Secret trial plan 'serious threat to justice'

The Royal Courts of Justice
Image caption Three judges heard an appeal against an order issued in May banning access to the trial

A terrorism trial that may be heard in secret risks "undermining the public's confidence in justice being done", the shadow justice secretary has warned.

The Crown Prosecution Service wants it to be heard behind closed doors on the grounds of national security.
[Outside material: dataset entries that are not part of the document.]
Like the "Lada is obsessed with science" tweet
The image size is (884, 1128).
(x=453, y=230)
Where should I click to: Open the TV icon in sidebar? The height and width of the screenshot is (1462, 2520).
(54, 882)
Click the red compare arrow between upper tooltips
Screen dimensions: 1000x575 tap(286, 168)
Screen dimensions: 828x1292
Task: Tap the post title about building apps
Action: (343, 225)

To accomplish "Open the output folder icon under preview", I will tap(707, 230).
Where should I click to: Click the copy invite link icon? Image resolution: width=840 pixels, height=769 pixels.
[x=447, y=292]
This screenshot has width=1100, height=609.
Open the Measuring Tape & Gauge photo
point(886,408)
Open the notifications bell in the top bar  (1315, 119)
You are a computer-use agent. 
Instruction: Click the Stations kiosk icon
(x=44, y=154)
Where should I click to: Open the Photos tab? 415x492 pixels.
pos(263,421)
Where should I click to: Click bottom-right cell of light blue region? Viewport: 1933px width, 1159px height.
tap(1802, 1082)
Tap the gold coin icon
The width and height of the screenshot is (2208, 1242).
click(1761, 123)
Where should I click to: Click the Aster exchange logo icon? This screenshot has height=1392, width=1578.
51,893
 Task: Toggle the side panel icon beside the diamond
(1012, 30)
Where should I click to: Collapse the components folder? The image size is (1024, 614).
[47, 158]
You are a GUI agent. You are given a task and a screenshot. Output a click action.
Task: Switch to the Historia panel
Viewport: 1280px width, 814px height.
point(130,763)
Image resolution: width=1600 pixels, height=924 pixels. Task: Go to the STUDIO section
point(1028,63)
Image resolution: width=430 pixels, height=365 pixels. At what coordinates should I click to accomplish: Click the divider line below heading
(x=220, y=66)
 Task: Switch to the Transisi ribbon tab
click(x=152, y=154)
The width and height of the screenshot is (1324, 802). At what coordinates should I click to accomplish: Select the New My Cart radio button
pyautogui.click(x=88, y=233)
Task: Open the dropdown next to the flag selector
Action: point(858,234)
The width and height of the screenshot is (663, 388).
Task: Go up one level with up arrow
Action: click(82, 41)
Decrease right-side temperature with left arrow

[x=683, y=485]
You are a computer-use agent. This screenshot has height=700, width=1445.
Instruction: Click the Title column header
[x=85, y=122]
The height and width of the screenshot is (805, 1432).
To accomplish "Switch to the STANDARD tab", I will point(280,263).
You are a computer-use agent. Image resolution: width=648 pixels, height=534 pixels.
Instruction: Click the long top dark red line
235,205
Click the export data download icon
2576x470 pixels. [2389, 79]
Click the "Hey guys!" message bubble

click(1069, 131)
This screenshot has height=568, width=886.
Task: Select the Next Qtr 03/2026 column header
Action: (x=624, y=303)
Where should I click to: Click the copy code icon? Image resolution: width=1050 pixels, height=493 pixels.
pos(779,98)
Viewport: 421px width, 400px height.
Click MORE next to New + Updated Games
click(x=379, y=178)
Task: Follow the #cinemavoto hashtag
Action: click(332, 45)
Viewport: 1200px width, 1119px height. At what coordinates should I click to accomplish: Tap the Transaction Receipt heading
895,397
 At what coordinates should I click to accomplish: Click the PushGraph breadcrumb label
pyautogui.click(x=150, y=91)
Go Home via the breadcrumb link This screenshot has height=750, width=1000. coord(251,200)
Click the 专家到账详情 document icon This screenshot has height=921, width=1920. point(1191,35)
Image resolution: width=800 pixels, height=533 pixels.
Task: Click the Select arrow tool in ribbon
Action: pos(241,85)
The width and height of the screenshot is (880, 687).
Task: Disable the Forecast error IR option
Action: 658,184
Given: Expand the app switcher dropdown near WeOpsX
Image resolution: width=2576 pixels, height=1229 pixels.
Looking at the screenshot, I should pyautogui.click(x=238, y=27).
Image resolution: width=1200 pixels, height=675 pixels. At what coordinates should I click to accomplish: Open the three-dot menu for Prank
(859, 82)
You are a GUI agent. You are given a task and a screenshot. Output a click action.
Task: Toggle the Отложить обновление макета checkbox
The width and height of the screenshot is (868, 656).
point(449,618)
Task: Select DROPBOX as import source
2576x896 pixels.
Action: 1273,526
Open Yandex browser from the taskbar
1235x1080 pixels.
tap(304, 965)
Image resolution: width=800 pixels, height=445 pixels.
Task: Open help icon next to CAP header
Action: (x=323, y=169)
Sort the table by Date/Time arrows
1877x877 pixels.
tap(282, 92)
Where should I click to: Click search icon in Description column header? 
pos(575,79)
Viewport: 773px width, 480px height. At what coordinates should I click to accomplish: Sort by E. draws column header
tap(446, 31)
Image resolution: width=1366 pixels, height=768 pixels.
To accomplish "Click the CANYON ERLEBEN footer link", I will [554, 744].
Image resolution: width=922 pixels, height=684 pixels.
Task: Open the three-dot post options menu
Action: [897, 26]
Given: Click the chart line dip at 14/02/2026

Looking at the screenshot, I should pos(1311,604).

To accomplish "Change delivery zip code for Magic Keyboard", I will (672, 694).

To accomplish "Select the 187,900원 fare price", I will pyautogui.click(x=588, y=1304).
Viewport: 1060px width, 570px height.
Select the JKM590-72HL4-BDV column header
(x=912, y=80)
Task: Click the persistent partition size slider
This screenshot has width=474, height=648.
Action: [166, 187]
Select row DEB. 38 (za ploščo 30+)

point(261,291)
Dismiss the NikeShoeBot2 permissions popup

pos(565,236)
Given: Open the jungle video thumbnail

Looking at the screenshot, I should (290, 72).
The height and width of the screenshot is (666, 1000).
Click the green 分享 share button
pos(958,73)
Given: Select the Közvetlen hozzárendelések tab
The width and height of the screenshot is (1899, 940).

It would be the first such trial in England.

Shadow justice secretary Sadiq Khan warned that "a cloak of secrecy on this scale is unprecedented".

Justice Secretary Chris Grayling said it was "a matter for the courts".

The Court of Appeal will rule in the next few days in a media challenge to restrictions on the case.

Reporting restrictions sometimes cover specific parts of cases, but the major terrorism case - which relates to two defendants referred to as "AB" and "CD" - would be the first to feature a jury in a normal courtroom hearing evidence in secret.

The court heard that AB and CD had been arrested "in high-profile circumstances" and faced allegations of the preparation of terrorist acts and possessing bomb-making instructions.

"Open justice isn't some optional add-on - transparency and openness are absolutely critical to the way our courts run," said Mr Khan.

He added: "While there will always be exceptional circumstances in which parts of cases may need to be held in secret, very important questions need answering as to why, in this instance, the whole case needs be held in secret."

Shami Chakrabarti, director of civil rights organisation Liberty, said allowing such a secret trial would set a "very dangerous precedent".

"That's just not justice," she told BBC Radio 4's Today programme.

"The dangers of this kind of process are obvious in terms of fairness and public confidence in a decent justice system that is both fair and secure."

'Watching suspects'

Court of Appeal judges have heard that if a decision was taken to hold the trial in open court, and to identify the defendants, the Crown Prosecution Service (CPS) could abandon the prosecution.

Asked if it would be better to drop the trial and release the defendants, Ms Chakrabarti said: "Well, occasionally fairness does require that, and that doesn't mean that people just walk our streets unencumbered.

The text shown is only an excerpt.